**QUESTIONS:**
**a)** According to the hepatolithiasis abstract, during what period did the patients undergo surgical intervention?
**b)** Copy everything in the hepatolithiasis abstract from "RESULTS: Bacteria were" down to "frequently found anaerobes.", word for word.
**c)** List every bacterial genus or species named in the hepatolithiasis abstract.

**SOURCE EXTRACT:**
BACKGROUND AND AIMS: Hepatolithiasis is prevalent in southeast Asia and presents a difficult management problem. Acute repeated episodes of cholangitis are frequently manifested in patients with hepatolithiasis. Without proper treatment, such infection can lead to liver abscess, secondary biliary cirrhosis, portal hypertension, and death from sepsis or hepatic failure. In addition to clearance of the stones and relief of bile stasis either by surgery or by interventional radiologic manipulation, effective antimicrobial therapy also plays a crucial role in the treatment of patients with hepatolithiasis. The aim of this study is to clarify the bacteriology in hepatolithiasis and to provide the information for an appropriate antimicrobial choice.

METHODS: From July 1993 to June 1996, 150 patients with hepatolithiasis underwent surgical intervention. Bile specimens were routinely obtained by syringe aspiration from common bile duct. The syringe was immediately capped, and the bile was subsequently cultured for both aerobes and anaerobes.

RESULTS: Bacteria were present in the bile of all patients. The bacteria most frequently found were gram-negative bacteria such as Klebsiella sp, Escherichia coli, and Pseudomonas sp, and the gram-positive Enterococcus sp. Bacteroides sp were the most frequently found anaerobes.

CONCLUSIONS: This study demonstrated the close relationship between acute cholangitis in hepatolithiasis and enteric bacteria and also displayed the detailed antibiotic sensitivity results. Armed with this fruitful information, we believe the antibiotic treatment for acute cholangitis in hepatolithiasis should first aim at enteric bacteria and be adjusted later according to the results of bacteriologic cultures and clinical situation to achieve an effective microbial control.

**PROVIDED DATA:**

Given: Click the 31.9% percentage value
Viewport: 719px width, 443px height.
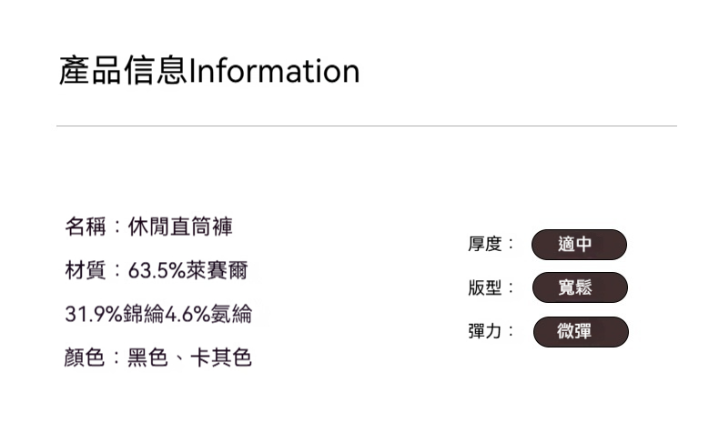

**RESPONSES IN ORDER:**
**a)** From July 1993 to June 1996.

**b)**
RESULTS: Bacteria were present in the bile of all patients. The bacteria most frequently found were gram-negative bacteria such as Klebsiella sp, Escherichia coli, and Pseudomonas sp, and the gram-positive Enterococcus sp. Bacteroides sp were the most frequently found anaerobes.

**c)**
Klebsiella sp
Escherichia coli
Pseudomonas sp
Enterococcus sp
Bacteroides sp